--- Goal of the exercise ---
Give the number of lines below that hold the string "computer", and nothing more.
________________________________________
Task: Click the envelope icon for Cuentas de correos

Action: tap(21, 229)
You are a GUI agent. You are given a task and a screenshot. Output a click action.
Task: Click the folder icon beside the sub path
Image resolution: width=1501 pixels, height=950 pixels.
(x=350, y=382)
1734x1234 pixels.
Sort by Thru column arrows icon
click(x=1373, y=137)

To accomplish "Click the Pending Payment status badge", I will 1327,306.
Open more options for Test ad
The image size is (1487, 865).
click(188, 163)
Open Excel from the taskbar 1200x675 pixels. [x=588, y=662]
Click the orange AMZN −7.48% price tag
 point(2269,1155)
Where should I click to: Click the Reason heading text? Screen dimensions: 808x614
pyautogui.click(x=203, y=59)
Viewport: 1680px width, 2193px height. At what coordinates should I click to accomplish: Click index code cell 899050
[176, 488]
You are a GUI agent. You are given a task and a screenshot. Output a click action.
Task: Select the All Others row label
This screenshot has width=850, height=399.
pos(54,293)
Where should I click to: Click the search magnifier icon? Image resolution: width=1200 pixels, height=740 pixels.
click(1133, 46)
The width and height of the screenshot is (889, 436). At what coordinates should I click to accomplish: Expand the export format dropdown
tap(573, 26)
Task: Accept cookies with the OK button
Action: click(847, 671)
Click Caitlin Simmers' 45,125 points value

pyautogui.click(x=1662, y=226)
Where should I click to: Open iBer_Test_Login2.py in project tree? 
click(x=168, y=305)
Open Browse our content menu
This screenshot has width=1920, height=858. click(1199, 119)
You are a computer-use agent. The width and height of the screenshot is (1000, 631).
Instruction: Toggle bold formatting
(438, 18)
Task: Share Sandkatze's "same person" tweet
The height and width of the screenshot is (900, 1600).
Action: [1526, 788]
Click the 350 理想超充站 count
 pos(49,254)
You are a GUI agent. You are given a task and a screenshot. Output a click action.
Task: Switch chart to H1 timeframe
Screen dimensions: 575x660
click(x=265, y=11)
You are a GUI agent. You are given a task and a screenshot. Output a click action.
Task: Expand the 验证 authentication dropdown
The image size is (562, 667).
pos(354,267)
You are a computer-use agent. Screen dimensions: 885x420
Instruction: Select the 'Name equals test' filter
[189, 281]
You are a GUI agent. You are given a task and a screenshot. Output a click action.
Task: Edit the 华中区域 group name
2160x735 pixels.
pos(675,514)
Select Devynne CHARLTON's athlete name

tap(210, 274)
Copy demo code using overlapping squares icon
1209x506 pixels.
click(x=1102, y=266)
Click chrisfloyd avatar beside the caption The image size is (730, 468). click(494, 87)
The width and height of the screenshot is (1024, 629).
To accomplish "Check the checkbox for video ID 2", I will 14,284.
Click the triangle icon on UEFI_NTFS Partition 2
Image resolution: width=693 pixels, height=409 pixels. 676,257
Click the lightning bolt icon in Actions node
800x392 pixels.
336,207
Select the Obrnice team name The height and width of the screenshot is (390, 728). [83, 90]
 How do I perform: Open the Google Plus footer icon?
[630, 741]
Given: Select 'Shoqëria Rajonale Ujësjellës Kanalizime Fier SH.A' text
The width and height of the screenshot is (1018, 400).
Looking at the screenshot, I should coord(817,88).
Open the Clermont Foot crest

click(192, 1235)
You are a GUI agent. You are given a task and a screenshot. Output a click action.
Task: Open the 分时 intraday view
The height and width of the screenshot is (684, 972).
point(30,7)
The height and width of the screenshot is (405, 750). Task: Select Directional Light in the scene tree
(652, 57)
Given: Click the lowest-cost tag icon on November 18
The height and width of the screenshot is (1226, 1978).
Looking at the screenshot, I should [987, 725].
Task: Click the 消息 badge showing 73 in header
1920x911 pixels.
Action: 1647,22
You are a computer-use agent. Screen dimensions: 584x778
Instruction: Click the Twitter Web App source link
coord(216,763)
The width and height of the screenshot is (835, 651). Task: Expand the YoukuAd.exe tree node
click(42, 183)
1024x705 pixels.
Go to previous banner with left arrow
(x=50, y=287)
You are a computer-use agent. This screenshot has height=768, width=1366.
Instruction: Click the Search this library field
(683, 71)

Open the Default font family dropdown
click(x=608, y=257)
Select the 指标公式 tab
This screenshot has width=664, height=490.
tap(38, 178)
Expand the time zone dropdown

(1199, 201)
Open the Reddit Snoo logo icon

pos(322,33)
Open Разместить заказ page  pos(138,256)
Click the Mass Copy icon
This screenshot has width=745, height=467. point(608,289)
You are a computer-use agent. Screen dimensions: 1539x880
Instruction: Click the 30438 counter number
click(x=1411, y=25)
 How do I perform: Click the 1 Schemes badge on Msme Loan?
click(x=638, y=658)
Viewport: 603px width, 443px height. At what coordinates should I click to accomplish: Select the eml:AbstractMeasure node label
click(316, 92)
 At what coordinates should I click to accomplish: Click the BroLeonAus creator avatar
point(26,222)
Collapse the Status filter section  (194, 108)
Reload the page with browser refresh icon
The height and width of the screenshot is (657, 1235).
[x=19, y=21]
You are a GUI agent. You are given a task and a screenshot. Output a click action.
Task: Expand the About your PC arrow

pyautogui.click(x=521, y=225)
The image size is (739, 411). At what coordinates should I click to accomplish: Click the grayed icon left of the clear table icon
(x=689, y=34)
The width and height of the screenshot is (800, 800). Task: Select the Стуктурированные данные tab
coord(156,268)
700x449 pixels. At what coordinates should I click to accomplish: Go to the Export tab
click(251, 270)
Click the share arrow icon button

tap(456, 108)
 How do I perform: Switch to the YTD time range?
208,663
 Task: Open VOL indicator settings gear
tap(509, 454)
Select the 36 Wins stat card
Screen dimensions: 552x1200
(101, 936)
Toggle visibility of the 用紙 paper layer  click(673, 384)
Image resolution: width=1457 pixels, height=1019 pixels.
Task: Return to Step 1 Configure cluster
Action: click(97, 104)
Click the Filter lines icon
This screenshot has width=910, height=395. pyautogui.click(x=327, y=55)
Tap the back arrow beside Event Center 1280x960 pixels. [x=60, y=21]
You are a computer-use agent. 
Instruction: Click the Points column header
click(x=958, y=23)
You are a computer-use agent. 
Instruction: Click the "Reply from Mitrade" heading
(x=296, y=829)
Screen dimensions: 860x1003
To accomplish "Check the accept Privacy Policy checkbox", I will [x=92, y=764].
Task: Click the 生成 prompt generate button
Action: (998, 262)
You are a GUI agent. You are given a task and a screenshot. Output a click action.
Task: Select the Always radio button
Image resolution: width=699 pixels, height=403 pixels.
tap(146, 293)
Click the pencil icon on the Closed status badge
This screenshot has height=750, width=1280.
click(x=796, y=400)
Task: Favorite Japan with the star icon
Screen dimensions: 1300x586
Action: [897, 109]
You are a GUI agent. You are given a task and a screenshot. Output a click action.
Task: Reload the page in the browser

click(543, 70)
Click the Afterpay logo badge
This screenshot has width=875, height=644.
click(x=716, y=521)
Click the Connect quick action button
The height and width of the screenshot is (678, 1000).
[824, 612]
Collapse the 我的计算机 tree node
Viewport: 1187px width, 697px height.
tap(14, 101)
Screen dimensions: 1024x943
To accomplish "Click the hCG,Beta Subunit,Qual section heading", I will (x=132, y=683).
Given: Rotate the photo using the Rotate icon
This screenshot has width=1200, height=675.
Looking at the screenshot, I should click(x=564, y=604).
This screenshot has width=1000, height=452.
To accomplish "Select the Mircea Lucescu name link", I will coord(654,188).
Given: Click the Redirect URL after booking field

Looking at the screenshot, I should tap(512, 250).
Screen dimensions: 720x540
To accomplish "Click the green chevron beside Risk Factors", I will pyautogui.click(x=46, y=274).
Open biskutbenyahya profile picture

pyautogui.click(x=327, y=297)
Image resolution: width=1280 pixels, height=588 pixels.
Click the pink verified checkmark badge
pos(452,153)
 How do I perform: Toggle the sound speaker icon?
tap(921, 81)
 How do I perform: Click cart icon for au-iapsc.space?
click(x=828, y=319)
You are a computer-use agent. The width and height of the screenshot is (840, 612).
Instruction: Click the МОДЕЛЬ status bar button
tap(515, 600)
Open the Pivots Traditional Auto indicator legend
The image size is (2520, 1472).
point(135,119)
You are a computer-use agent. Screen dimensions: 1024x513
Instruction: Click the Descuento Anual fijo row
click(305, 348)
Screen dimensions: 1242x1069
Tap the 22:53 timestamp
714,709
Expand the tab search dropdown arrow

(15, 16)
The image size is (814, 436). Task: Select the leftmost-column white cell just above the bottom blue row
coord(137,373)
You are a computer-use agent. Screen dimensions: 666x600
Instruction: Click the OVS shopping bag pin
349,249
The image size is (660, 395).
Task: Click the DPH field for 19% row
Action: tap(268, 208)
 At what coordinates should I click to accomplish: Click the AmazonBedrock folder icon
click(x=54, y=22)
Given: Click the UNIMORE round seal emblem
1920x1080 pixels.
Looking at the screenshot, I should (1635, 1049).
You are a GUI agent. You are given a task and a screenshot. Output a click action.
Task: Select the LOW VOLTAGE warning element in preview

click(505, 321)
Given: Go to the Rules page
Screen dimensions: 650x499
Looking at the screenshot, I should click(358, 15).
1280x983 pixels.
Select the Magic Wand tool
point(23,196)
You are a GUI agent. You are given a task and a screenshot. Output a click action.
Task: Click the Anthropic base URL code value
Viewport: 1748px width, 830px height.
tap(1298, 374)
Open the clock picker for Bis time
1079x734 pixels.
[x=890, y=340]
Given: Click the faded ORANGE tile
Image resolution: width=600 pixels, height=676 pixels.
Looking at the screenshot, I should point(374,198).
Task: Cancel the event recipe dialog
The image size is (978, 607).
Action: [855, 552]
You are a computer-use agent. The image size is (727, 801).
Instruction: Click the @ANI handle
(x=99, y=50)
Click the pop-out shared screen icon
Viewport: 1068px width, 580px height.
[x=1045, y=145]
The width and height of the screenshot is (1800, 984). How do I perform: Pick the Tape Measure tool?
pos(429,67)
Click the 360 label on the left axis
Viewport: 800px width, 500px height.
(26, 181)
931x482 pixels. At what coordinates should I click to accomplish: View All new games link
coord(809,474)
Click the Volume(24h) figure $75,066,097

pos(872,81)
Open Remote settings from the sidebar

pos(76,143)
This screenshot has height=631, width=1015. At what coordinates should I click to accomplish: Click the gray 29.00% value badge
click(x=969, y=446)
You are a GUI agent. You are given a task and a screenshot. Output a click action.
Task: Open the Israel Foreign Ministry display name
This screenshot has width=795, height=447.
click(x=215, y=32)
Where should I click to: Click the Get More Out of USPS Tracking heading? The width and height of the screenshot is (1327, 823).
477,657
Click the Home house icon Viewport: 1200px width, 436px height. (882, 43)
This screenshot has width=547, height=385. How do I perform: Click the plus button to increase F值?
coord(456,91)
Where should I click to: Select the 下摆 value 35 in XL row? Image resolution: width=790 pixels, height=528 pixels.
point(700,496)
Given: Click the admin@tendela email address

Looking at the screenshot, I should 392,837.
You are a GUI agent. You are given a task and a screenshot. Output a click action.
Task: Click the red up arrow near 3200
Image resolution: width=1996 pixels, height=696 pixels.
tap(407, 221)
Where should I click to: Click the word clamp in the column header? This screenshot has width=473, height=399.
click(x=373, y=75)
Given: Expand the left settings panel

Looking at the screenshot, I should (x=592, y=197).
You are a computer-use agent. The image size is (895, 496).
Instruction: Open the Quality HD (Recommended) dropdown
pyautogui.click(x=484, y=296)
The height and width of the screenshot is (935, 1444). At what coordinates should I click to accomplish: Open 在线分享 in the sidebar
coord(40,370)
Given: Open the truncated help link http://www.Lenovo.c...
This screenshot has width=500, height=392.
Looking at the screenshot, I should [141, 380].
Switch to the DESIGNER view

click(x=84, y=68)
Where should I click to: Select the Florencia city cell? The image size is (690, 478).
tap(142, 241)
________________________________________
--- Response to this exercise ---
12